If only she knew what her other son Dylan Massett (Max Thieriot) and his father/uncle Caleb (Kenny Johnson) are up to.  They are still working to get Dylan's marijuana farm going, even if it means inadvertently dragging Emma (Olivia Cooke) into this when a pot delivery comes to the motel and she finds herself having to bring it.  Dylan still doesn't trust or care for Caleb, but somehow is too soft-hearted to get rid of him. 

As for Romero, he now faces the political fight of his life.  Bob Paris (Kevin Rahm), the head of the Arcanum Club, wants Romero out of office and tells him in so many words.  He now faces Marcus Young (Tomiwa Edun), the rival candidate for Sheriff.  Romero won't back down, but he knows he's in for a bitter election.

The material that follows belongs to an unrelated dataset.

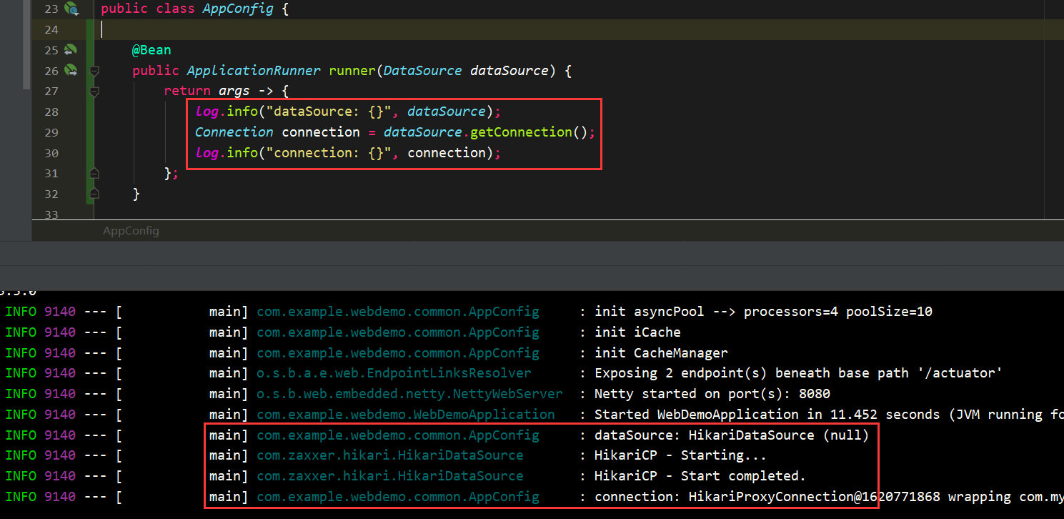
Task: Open AppConfig from the dataSource console log line
Action: pyautogui.click(x=397, y=435)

Finally, Norma gets some good news: Annika is alive.  Norma gets some bad news too: Annika is bleeding in front of her, and gives Norma a USB, telling her to use it for her and her son.

A New Mystery....

I feel so much for Norma.  We see that this poor woman is really and truly doing her best and still floundering.  It's as if every decision she makes, even the right one, always blows up in her face.  Unlike the past, where Farmiga mined the angry side of Norma, here we see a genuine hurt and sadness within her, especially when dealing with Norman.


"I think one of us has a problem, and I'm tired of the assumption being that it's me," Norman tells his mother when he berates her for telling Romero that Norman was the last person to see Annika alive.  We see in Farmiga's Norma a genuinely hurt and fearful woman, her sadness in having somehow hurt her son mixed with the realization that perhaps he might be right. 

Norma Bates is a woman under siege from all fronts: family, business, personal, professional.  She appears to be the President of the Secret Club of the Damaged, a term Professor Finnegan comes up to describe people who hide their deepest troubles.  Bates Motel if nothing else restores Norma Bates' reputation.  No longer the deranged control-freak from the original film or Psycho IV: The Beginning, Norma Bates is just a flawed woman struggling to do her best and making a fiasco out of it (sometimes by her own hand, sometimes not). 

Farmiga is always excellent in Bates Motel, and nothing short of a lobotomy would alter her brilliant take on the role.  Persuasion, however, also does something more: it showcases Highmore as Norman.  He isn't a shrinking violet, but almost shockingly aggressive and assertive as Norman.  His confidence to almost arrogance when Romero interviews him is a standout.  In fact, the entire sequence is a showcase for all three: for Highmore in his cool confidence, for Carbonell in his professional but determined investigation, and Farmiga in her worry and inability to stay out of things.  Highmore in particular was Farmiga's equal: his rage real and frightening, his slipping into hallucinations even more despairing.

In the subplot with Dylan and Caleb, it's still a bit out there, away from all the craziness at the motel.  One hopes that this is a slow burn to a more shocking conclusion, because apart from the levity of seeing Emma (who looks amazingly hot) bringing up some pot, it's not really progressing the narrative.

The guest stars are all excellent.  Leonard I figure will play a larger role as Finnegan, and in his brief scenes makes a strong impression.  Same for Rohr as the kinky overlord of the Arcanum Club, who you know is up to no good.  As for Edun, is Marcus a good guy, a bad guy, or something else?  That too remains to be seen.

About the only real bits that were a bit disappointing was the Gunner/Emma reunion.  It wasn't.  These two had great chemistry, so to see it not have anything to do with each other was anticlimactic, almost a waste.   I also am not jumping out of my seat thinking about this new mystery Norma is finding herself in.  Poor Norma...she does attract all the wrong people.

Persuasion closes some stories, opens others.  Still, Bates Motel is growing to be a weird, fantastic, excellent program that does so much with the Psycho legacy that on the whole works so well both as prequel and its own entity.